Exercise aim:
Transcribe exactly the line that contains "Screen dimensions: 1447x840" and all lines following it to the end of the material below; omit everything else.

════════════════

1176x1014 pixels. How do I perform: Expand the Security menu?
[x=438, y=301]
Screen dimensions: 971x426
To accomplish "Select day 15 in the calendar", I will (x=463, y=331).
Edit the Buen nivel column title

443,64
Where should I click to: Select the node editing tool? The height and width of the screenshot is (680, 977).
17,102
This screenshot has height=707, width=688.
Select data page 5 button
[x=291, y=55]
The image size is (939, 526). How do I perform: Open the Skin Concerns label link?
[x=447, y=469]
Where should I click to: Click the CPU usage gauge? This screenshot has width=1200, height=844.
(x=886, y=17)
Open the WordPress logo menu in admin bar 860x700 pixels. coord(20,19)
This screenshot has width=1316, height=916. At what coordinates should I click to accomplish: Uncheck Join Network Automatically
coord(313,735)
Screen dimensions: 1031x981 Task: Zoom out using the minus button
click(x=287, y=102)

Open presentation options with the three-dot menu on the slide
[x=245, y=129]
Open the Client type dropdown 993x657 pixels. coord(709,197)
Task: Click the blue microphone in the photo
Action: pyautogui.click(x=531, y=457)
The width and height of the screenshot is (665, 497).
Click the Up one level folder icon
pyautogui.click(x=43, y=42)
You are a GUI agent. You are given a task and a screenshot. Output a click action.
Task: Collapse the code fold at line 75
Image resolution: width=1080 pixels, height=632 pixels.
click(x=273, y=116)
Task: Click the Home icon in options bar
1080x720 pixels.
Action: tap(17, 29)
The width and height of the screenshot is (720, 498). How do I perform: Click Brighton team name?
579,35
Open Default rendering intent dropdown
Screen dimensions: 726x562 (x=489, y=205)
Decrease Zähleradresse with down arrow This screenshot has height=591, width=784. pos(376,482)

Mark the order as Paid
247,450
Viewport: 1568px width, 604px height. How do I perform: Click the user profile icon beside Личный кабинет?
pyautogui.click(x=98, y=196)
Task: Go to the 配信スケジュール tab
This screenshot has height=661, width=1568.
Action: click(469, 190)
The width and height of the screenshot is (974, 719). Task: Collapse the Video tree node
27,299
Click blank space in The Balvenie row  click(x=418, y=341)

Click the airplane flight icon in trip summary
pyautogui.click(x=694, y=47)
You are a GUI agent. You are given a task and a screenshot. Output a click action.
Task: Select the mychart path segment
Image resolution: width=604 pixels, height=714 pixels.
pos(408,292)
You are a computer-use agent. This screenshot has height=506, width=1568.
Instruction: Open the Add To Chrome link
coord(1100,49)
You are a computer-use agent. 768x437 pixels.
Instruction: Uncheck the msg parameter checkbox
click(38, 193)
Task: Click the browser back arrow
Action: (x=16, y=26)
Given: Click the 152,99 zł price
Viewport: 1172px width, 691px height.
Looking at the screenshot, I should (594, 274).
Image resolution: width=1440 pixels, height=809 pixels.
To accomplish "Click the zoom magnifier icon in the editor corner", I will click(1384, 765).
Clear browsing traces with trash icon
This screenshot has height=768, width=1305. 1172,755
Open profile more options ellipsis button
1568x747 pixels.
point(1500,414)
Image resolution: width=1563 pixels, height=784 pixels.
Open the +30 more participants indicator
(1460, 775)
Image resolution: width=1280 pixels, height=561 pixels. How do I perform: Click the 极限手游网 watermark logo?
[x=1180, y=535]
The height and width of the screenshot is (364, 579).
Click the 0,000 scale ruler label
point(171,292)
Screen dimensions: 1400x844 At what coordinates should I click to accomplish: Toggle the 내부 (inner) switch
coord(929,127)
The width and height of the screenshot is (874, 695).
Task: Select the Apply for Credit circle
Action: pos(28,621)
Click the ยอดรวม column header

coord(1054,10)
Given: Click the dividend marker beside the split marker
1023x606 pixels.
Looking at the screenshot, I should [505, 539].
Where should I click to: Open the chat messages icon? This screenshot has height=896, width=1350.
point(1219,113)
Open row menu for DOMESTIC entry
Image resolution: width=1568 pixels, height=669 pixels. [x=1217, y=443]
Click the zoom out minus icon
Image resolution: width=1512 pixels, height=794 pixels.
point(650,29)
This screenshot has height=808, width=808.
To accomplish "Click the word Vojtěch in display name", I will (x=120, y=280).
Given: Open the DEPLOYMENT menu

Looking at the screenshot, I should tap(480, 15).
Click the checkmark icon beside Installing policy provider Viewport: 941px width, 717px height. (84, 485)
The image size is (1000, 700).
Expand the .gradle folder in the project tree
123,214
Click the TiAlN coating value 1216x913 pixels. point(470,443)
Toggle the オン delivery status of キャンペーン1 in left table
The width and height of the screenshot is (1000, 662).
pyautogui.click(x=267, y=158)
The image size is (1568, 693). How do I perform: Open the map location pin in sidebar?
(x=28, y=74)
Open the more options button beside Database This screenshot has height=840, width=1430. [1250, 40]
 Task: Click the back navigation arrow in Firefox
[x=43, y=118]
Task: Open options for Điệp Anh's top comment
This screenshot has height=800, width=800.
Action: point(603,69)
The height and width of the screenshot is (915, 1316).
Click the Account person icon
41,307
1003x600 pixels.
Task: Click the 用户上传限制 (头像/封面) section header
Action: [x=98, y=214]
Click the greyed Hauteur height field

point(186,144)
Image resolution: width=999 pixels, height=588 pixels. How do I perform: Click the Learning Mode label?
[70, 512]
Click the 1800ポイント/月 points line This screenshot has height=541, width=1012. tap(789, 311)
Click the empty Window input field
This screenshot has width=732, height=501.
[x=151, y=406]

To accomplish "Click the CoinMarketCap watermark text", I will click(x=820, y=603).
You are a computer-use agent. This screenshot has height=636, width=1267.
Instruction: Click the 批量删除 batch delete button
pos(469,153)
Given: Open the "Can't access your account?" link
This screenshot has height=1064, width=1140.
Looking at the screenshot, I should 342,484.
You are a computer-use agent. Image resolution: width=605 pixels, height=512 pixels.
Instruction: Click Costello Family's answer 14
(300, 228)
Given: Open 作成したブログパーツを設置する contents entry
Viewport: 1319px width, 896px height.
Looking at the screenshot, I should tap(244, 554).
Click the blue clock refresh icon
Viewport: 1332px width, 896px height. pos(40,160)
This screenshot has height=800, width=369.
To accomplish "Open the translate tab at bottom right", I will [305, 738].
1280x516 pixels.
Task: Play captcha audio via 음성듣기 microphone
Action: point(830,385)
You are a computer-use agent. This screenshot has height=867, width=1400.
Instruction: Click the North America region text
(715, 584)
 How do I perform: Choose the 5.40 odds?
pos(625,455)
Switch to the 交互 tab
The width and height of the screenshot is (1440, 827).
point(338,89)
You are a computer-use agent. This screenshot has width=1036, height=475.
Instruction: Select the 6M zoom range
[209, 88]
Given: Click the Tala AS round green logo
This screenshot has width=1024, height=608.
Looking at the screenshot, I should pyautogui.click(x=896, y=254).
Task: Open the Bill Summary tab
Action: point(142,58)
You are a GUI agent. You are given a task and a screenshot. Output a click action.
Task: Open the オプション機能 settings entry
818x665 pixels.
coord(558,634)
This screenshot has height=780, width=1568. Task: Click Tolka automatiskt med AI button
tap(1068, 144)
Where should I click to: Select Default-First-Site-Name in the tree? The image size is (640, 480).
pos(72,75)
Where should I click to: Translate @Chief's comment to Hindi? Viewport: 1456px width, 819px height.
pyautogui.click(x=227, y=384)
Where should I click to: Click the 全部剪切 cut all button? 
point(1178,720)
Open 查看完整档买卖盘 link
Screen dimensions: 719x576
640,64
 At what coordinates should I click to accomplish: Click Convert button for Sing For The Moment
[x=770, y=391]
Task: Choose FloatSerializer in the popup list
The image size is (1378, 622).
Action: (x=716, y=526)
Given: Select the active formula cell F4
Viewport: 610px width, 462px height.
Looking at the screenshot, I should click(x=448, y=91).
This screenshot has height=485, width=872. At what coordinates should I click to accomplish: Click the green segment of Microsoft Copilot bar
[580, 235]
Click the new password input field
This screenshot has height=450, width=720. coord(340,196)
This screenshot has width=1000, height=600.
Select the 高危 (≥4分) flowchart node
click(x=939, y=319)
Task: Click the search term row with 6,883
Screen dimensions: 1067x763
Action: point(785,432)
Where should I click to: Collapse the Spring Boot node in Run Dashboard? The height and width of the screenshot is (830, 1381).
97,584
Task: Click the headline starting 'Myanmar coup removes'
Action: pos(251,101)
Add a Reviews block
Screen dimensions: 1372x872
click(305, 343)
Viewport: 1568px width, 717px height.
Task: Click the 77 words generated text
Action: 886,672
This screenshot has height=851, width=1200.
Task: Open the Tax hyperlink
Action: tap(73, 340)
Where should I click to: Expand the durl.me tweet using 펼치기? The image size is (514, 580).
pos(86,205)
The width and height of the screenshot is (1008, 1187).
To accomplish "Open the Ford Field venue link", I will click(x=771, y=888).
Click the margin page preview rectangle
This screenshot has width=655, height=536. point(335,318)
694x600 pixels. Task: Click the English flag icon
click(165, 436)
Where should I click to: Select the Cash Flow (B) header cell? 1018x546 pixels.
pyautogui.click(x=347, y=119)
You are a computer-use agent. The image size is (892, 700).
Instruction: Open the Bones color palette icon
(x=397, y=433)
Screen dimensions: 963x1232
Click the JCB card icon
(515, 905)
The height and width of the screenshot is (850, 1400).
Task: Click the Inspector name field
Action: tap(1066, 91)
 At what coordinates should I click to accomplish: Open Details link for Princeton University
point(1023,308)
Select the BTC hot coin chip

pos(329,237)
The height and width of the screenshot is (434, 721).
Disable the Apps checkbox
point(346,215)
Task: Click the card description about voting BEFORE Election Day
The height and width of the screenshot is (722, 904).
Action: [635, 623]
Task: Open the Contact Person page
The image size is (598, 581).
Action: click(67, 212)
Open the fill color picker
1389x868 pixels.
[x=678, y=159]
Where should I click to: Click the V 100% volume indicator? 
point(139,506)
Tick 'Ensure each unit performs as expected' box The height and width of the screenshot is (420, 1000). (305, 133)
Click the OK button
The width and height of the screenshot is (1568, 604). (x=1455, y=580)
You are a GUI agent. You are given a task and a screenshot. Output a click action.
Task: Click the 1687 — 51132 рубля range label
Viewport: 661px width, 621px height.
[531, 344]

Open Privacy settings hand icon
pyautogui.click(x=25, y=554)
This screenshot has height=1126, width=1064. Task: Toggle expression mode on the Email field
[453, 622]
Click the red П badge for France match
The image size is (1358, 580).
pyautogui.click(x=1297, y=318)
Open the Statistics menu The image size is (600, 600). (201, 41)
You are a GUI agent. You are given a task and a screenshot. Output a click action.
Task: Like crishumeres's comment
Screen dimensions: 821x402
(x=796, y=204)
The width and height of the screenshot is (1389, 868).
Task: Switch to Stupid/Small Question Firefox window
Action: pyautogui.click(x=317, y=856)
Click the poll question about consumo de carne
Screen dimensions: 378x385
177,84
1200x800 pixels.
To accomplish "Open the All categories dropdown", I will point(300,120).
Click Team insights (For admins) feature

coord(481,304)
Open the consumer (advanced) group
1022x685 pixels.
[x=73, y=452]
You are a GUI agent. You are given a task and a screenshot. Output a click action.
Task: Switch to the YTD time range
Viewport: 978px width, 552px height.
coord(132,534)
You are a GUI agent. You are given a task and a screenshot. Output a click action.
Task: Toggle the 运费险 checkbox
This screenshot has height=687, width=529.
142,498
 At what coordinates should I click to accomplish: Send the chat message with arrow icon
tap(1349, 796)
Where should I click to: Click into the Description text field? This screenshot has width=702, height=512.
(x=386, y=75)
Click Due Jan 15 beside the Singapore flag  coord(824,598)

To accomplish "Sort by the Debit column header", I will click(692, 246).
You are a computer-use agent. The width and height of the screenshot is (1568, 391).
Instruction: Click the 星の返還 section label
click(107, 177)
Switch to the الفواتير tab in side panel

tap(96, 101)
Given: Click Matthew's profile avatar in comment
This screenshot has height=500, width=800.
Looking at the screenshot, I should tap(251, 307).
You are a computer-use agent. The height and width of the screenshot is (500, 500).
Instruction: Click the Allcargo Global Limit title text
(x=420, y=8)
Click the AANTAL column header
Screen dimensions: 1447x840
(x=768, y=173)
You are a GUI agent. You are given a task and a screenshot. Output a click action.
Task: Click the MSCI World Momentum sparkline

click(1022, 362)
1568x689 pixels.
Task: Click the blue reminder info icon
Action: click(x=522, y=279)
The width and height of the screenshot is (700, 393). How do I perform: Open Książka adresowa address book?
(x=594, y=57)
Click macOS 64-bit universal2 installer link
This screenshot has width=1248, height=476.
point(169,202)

════════════════

Solution to this problem:
Screen dimensions: 1447x840
(x=768, y=173)
You are a GUI agent. You are given a task and a screenshot. Output a click action.
Task: Click the MSCI World Momentum sparkline

click(1022, 362)
1568x689 pixels.
Task: Click the blue reminder info icon
Action: click(x=522, y=279)
The width and height of the screenshot is (700, 393). How do I perform: Open Książka adresowa address book?
(x=594, y=57)
Click macOS 64-bit universal2 installer link
This screenshot has width=1248, height=476.
point(169,202)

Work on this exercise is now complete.